誰かから聡さんの存在を聞いていた可能性もあるけど。
噂話には敏感な信子さんたちもトイレの霊のことは知らなかったみたいだし」
と言う彩乃に嵩人は、
「だが、霊が見える人間なんて、この屋敷には吐いて捨てるほど居るぞ」
と言った。
そうねえ、と言う彩乃の横顔を嵩人はチラと見る。
彩乃は、あまり感情が顔に出ないので、なにを考えているのか、よくわからない。
そういうところが神秘的だと高校のときなど、彩乃に憧れる男も多かったのだが。
いや、こいつ、かなりの確率で、なにも考えてないか、ロクでもないこと考えてるかのどっちかなんだが、と嵩人は思っていた。

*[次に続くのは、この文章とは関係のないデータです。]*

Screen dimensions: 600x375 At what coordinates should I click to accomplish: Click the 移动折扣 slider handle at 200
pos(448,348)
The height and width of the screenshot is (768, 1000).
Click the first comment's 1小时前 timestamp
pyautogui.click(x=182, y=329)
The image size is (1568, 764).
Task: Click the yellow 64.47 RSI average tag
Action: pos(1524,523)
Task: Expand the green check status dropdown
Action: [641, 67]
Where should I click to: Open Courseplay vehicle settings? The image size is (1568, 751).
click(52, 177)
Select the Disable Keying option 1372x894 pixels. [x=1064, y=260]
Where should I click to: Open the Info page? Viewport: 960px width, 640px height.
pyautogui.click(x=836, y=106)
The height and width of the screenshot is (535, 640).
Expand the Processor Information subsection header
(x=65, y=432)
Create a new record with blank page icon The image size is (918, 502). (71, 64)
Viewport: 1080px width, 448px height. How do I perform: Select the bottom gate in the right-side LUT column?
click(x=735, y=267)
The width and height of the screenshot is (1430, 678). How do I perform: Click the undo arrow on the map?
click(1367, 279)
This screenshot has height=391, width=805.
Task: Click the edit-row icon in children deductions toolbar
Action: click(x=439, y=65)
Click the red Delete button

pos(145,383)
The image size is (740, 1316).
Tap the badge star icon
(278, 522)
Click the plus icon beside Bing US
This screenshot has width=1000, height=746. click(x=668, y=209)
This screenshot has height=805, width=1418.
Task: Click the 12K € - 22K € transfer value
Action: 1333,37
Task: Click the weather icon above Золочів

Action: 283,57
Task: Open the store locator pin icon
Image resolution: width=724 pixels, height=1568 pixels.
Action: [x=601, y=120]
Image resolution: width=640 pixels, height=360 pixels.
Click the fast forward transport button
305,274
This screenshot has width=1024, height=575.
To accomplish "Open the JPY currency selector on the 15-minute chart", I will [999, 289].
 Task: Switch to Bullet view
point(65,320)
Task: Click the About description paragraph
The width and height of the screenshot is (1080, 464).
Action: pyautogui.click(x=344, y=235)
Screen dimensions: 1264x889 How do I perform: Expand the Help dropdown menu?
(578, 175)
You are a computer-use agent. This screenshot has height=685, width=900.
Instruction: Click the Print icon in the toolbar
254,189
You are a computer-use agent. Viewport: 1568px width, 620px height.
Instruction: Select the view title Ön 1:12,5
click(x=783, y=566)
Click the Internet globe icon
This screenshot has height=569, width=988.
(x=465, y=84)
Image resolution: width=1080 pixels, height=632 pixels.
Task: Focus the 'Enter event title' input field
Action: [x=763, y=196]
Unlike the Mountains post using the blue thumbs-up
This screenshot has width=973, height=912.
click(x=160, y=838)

「でも、もし、誰かが山村のおじさまの件で、聡さん入りの便器を持って逃げたのなら、やっぱり、あれは殺人事件だったってことなのかしら?」
と呟く彩乃に、嵩人は、
「お前だろ。
密室殺人だとか騒いでいたのは」
と言ってやる。
「そうだけど。
一応、自殺の可能性もあるじゃない」
そこで、黙ってなにか考えていたらしい峻が口を開いた。
「彩乃。
お前はいつもその聡やらにおやすみの挨拶をしていたわけだろう?
犯人が聡の存在に気づいていたのなら、そのことも知っていた可能性はあるよな。
だったら、犯人はなにかを知ってしまった聡がお前と話すことを阻止するためにトイレに電気をつけておいて、お前が来ないようにし。
それから聡を連れて逃げたんじゃないか?」
そうね、そうかもしれないわね、と彩乃は頷く。
「連れて逃げられるとき、聡は騒がなかったのかな」
と嵩人は呟いた。
「どうかしら? 聡さんって、ぼんやりしてるから。
いつも本読んでるし。
気づかないまま連れ去られてそう。
そういえば、聡さんって、何年も同じ本読んでるみたいなのよね。
ページも変わってないみたいなんだけど」
と無表情のまま、彩乃は小首を傾げていた。